Compensations Are Not Rollbacks

The most dangerous misunderstanding about sagas: a compensation is not a rollback. A rollback is atomic and leaves no trace. A compensation is a new business operation that may fail, may be partially applied, and leaves its own audit trail.

If your compensation is "refund the charge," the customer may have already spent that money. The charge is real. The refund is also real. They are two separate financial events.
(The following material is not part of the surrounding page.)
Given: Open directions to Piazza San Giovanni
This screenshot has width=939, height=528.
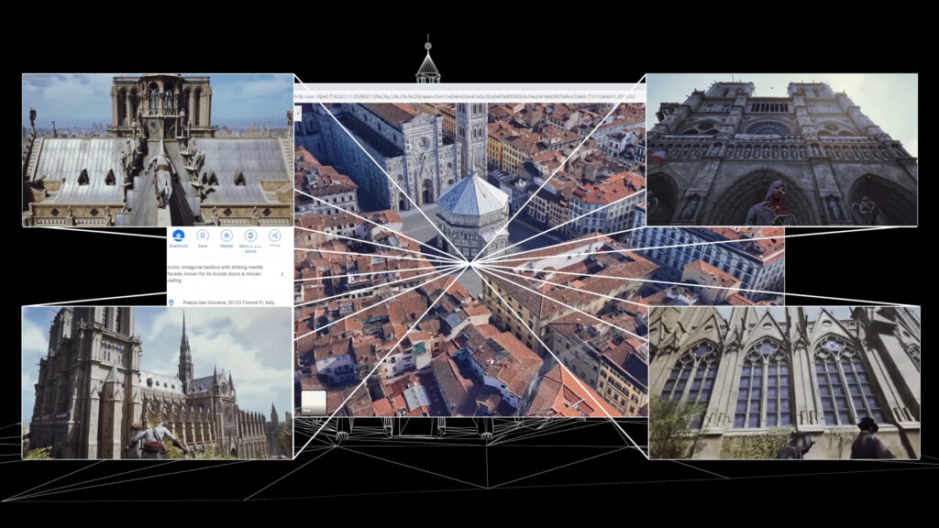Looking at the screenshot, I should pyautogui.click(x=179, y=236).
Design your compensations as first-class business operations, not cleanup code.

class CompensatePayment:
    def compensate(self, context: dict):
        refund_id = create_refund(
            charge_id=context["charge_id"],
            reason="saga_compensation",
            idempotency_key=f"refund:{context['saga_id']}"
        )
        # Log the refund as a business event, not just a system event
        audit_log.write({
            "type": "REFUND_ISSUED",
            "saga_id": context["saga_id"],
            "refund_id": refund_id,
            "amount": context["charged_amount"]
        })

Key Takeaways

  • 2PC is not dead — it is correct for XA-capable participants under your control at moderate volume; its real limitation is coordinator lock-in and blocking, not throughput.
  • Saga orchestration is preferable to choreography for anything with more than 3 steps; choreography's distributed state makes production debugging expensive.
  • Idempotent eventual consistency eliminates coordination entirely and is the right answer when you can express operations as desired-state events rather than deltas.
  • Compensating transactions are new business operations, not rollbacks — design them as first-class operations with their own idempotency keys and audit trails.
  • Monitor pg_prepared_xacts when using 2PC — orphaned prepared transactions hold locks until manually resolved.
  • The choice is not about scale; it is about failure semantics and what your business tolerates when partial completion occurs.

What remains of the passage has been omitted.